I created a “nn.Module” child class that implements these tensor operations in the forward method, while the constructor takes care of initialising the constant tensors and the vector of parameters.
How can I perform/implement (mini-)batch gradient descent using the model above, considering that the forward method carries out the computations for only one input at the time?
Thank you in advance for helping!
The simplest think to do would be to make your nn.Module support batch dimension (using bmm and matmul) to replace your current version.
If you are using nightly builds, you might be able to get that automatically by using the new vmap Module. @richard will be able to help you with that if you want to go down that path
Hey alban, thank you for replying!
I may have solved the problem, torch seems already able to process mini-batches for this kind of computation without any further effort!
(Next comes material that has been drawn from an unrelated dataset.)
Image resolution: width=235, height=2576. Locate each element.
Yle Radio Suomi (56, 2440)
The only thing is to make sure you have in input a tensor of size [mini_batch, variable_to_optimise.shape].
I forgot to post the (very simple) class I was using to test how the batch computation worked, in case anyone wants to try it here it is:
self.params = torch.nn.Parameter(torch.nn.init.normal_(torch.empty(2, 1).float(), mean=0.0, std=0.1))
self.A = torch.tensor([1, 0], requires_grad=False, dtype=torch.float32).view(1, 2)
self.B = torch.tensor([0, 1], requires_grad=False, dtype=torch.float32).view(1, 2)
def forward(self, obs):
y = (self.A @ self.params) * obs + self.B @ self.params
It implements the line equation: y = a*x + b, where I want to train a and b given input x and y_ground_truth.
criterion = torch.nn.MSELoss(reduction='mean')
Hope it hepls!